Source records
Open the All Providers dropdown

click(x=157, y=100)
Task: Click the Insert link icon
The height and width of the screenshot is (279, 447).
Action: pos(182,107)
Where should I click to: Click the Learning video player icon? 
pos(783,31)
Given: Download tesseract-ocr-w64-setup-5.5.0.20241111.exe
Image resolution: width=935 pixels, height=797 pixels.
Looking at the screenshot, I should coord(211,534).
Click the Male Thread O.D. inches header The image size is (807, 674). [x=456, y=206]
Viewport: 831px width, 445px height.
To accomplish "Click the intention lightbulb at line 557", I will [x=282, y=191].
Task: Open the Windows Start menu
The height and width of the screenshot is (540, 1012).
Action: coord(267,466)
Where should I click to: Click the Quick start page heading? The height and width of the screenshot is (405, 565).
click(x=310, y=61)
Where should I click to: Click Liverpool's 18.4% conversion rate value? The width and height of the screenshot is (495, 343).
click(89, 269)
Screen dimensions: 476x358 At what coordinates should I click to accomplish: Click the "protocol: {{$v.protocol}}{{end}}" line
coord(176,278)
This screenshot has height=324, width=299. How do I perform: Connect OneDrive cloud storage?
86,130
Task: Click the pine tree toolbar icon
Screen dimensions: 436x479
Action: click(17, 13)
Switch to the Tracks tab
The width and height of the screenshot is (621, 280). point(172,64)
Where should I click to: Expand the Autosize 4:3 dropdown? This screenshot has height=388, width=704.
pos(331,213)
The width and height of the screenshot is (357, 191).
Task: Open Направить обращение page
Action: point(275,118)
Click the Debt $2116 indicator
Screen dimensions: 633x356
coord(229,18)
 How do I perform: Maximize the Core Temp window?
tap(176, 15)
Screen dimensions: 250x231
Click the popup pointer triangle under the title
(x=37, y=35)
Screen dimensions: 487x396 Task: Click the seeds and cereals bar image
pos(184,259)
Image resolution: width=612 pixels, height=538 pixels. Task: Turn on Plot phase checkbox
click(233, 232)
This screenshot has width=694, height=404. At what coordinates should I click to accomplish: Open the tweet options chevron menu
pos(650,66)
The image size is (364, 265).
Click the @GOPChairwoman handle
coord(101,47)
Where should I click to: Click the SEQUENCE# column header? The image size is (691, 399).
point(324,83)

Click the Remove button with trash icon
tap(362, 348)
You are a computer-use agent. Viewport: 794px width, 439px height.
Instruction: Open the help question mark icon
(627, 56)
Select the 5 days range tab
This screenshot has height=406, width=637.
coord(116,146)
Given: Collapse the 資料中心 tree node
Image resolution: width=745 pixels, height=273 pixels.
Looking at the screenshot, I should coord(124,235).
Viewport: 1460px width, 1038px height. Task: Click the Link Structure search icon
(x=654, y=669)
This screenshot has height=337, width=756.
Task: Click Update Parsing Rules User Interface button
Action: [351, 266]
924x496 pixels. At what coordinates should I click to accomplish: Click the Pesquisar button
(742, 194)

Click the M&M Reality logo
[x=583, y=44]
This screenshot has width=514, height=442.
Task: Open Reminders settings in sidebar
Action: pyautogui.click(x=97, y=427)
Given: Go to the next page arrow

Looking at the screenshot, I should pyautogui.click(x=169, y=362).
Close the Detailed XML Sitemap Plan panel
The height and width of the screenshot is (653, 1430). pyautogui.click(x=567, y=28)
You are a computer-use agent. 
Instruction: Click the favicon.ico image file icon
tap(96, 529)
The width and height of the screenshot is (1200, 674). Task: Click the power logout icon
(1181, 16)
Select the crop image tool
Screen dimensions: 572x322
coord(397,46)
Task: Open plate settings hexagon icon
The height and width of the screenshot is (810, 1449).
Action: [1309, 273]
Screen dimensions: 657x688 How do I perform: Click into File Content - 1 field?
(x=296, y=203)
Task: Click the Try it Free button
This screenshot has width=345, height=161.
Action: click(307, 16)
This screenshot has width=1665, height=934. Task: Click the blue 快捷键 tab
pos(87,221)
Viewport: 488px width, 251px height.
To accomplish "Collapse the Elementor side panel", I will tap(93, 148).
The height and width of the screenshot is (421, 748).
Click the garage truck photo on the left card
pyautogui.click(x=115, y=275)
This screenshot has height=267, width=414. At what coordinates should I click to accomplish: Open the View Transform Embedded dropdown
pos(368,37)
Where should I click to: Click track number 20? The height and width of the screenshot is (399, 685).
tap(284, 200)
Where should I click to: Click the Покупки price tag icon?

Directions
Please return exactly the lines from the one containing "This screenshot has height=267, width=414." through the end of the entries above, adding no other line.

Result of this exercise
This screenshot has height=267, width=414. At what coordinates should I click to accomplish: Open the View Transform Embedded dropdown
pos(368,37)
Where should I click to: Click track number 20? The height and width of the screenshot is (399, 685).
tap(284, 200)
Where should I click to: Click the Покупки price tag icon?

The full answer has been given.